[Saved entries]
......

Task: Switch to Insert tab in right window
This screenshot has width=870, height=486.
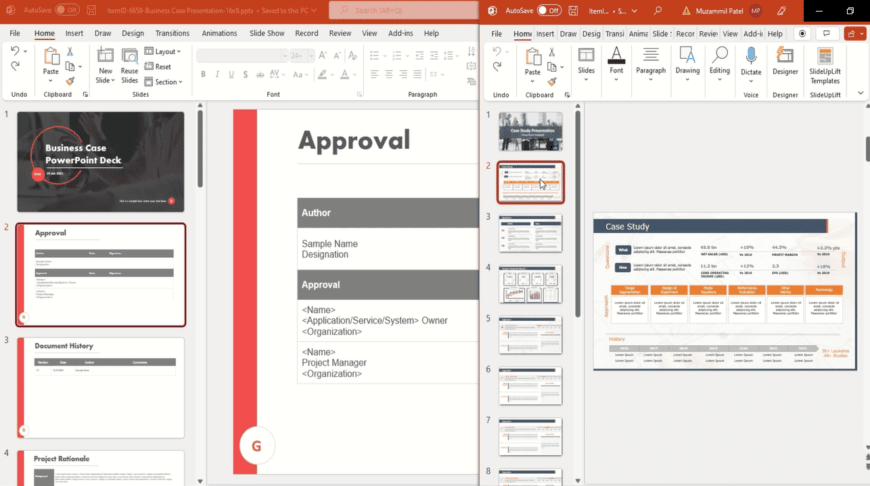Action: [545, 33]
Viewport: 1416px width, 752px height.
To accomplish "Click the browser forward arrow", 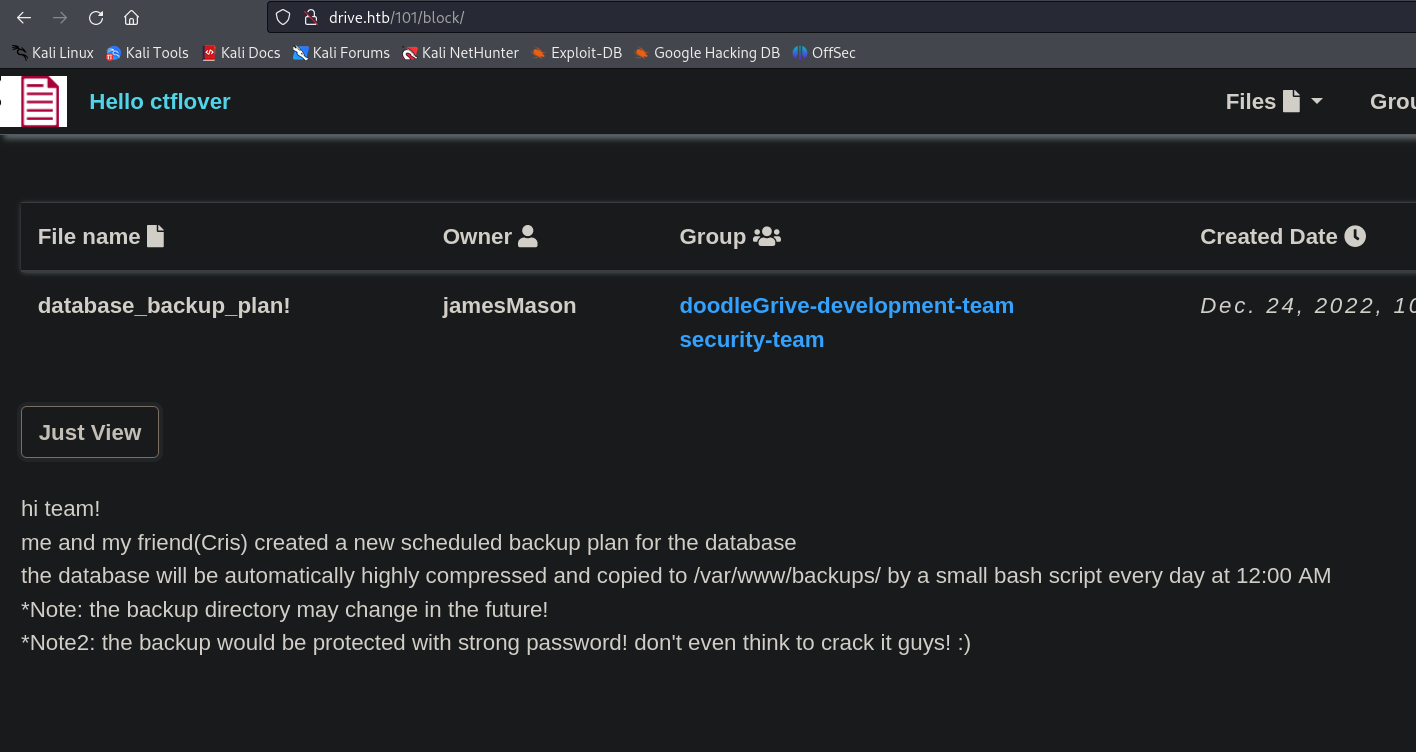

......

** REQUIREMENT **
All of the data needs repeating exactly, but the pictures do not.

** REPLY **
Task: Switch to Insert tab in right window
This screenshot has width=870, height=486.
Action: [545, 33]
Viewport: 1416px width, 752px height.
To accomplish "Click the browser forward arrow", 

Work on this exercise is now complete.